Corruption, défauts de construction, problèmes environnementaux. Le « projet des quatre fleuves », emblème de la croissance verte de la Corée du Sud, devient chaque jour davantage une catastrophe écologique et économique. Lancé en fanfare en 2009 par l’ancien président Lee Myung-bak, qui en avait fait le grand œuvre de son mandat, le projet s’est traduit par des travaux titanesques d’aménagement des quatre fleuves sud-coréens – Han, Geum, Yeongsan et Nakdong. Terminés fin 2011, ils auront coûté 22 200 milliards de wons (15,4 milliards d’euros), 8 000 milliards de wons de plus que prévu.

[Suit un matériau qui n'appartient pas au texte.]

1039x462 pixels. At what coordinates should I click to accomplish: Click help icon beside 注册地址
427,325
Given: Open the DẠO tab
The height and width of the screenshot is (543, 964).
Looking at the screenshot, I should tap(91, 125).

Officiellement, M. Lee souhaitait régénérer l’environnement, limiter les risques de catastrophes naturelles, améliorer la gestion des ressources en eau et créer des emplois. Les opposants au projet y ont vu très tôt un moyen de soutenir le milieu de la construction, dont le président, lui-même ancien dirigeant de Hyundai Engineering, était proche. Economiquement, les travaux n’auraient permis de créer que 1 % des 960 000 emplois promis.

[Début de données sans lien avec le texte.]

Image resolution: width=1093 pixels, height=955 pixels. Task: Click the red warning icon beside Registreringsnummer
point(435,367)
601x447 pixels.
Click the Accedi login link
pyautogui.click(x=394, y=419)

Depuis un an, les révélations s’enchaînent sur les dérives du chantier. Le dernier rebondissement en date remonte au 12 septembre lorsque Chang Sung-pil a été contraint à la démission. Cet ancien professeur d’ingénierie civile de l’université de Séoul présidait la commission d’enquête créée en mai par le gouvernement, censée réunir des personnalités « neutres » et mettre au jour les possibles ententes illégales et constitutions de caisses noires entre les sociétés impliquées.
Or il est apparu que M. Chang avait collaboré entre 2007 et 2009 avec Yooshin Engineering, un des acteurs du projet, soupçonné d’entente illégale dans l’attribution des marchés liés aux travaux sur les cours d’eau.

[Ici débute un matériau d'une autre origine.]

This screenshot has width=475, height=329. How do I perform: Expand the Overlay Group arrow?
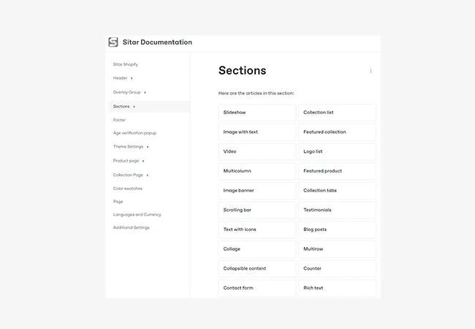coord(145,92)
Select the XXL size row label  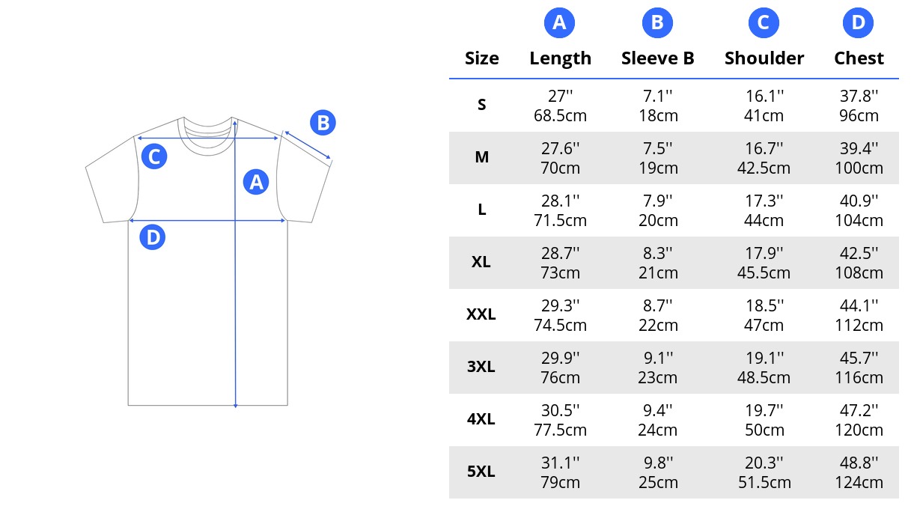[x=481, y=314]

Des plaintes ont été déposées. En mai, le parquet a perquisitionné le siège de 25 entreprises du secteur de la construction, dont des filiales des chaebols (conglomérats) Posco, Samsung ou encore Daewoo et Hyundai.
DÉMANTELER LES BARRAGES
Outre les soupçons de corruption, les enquêteurs ont mis en évidence de graves problèmes sur les installations. Ainsi 15 des 16 barrages construits seraient endommagés ou s’affaisseraient. Les travaux de drainage doivent également être menés plus fréquemment que prévu, des opérations qui devraient coûter 280 milliards de wons (193 millions d’euros) à l’Etat, dix fois plus que les estimations.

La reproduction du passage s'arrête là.